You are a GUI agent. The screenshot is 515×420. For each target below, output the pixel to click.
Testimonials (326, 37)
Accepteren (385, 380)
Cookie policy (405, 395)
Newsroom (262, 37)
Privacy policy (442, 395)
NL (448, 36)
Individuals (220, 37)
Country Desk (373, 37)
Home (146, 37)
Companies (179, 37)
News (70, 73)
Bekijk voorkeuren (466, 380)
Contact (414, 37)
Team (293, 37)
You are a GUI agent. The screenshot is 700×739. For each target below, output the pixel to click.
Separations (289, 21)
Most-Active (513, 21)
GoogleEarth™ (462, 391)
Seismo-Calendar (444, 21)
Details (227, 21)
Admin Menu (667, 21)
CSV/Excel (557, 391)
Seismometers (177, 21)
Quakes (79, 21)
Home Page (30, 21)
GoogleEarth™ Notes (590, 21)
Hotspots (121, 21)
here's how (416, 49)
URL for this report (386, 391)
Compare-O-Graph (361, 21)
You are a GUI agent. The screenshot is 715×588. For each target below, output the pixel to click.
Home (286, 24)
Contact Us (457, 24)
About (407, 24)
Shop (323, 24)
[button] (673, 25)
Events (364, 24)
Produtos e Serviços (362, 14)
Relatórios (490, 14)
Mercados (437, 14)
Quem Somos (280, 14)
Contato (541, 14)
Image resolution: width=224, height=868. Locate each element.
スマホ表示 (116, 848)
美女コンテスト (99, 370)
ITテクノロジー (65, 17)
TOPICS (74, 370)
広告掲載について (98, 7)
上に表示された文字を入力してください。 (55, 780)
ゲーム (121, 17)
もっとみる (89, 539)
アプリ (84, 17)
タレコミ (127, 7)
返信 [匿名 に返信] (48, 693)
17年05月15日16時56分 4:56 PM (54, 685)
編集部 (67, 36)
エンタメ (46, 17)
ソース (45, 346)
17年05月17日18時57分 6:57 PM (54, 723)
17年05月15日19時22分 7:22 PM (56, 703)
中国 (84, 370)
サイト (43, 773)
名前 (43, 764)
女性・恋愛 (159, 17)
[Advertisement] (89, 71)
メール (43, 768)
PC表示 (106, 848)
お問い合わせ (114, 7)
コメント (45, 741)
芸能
========================
Job: Update the records between the line holding "Accepteren (385, 380)" and the end of the records, inclusive, so that "Newsroom" reads "Press room", and leave everything else unchanged.

Exercise response:
Accepteren (385, 380)
Cookie policy (405, 395)
Press room (262, 37)
Privacy policy (442, 395)
NL (448, 36)
Individuals (220, 37)
Country Desk (373, 37)
Home (146, 37)
Companies (179, 37)
News (70, 73)
Bekijk voorkeuren (466, 380)
Contact (414, 37)
Team (293, 37)
You are a GUI agent. The screenshot is 700×739. For each target below, output the pixel to click.
Separations (289, 21)
Most-Active (513, 21)
GoogleEarth™ (462, 391)
Seismo-Calendar (444, 21)
Details (227, 21)
Admin Menu (667, 21)
CSV/Excel (557, 391)
Seismometers (177, 21)
Quakes (79, 21)
Home Page (30, 21)
GoogleEarth™ Notes (590, 21)
Hotspots (121, 21)
here's how (416, 49)
URL for this report (386, 391)
Compare-O-Graph (361, 21)
You are a GUI agent. The screenshot is 715×588. For each target below, output the pixel to click.
Home (286, 24)
Contact Us (457, 24)
About (407, 24)
Shop (323, 24)
[button] (673, 25)
Events (364, 24)
Produtos e Serviços (362, 14)
Relatórios (490, 14)
Mercados (437, 14)
Quem Somos (280, 14)
Contato (541, 14)
Image resolution: width=224, height=868. Locate each element.
スマホ表示 (116, 848)
美女コンテスト (99, 370)
ITテクノロジー (65, 17)
TOPICS (74, 370)
広告掲載について (98, 7)
上に表示された文字を入力してください。 (55, 780)
ゲーム (121, 17)
もっとみる (89, 539)
アプリ (84, 17)
タレコミ (127, 7)
返信 [匿名 に返信] (48, 693)
17年05月15日16時56分 4:56 PM (54, 685)
編集部 (67, 36)
エンタメ (46, 17)
ソース (45, 346)
17年05月17日18時57分 6:57 PM (54, 723)
17年05月15日19時22分 7:22 PM (56, 703)
中国 (84, 370)
サイト (43, 773)
名前 (43, 764)
女性・恋愛 (159, 17)
[Advertisement] (89, 71)
メール (43, 768)
PC表示 (106, 848)
お問い合わせ (114, 7)
コメント (45, 741)
芸能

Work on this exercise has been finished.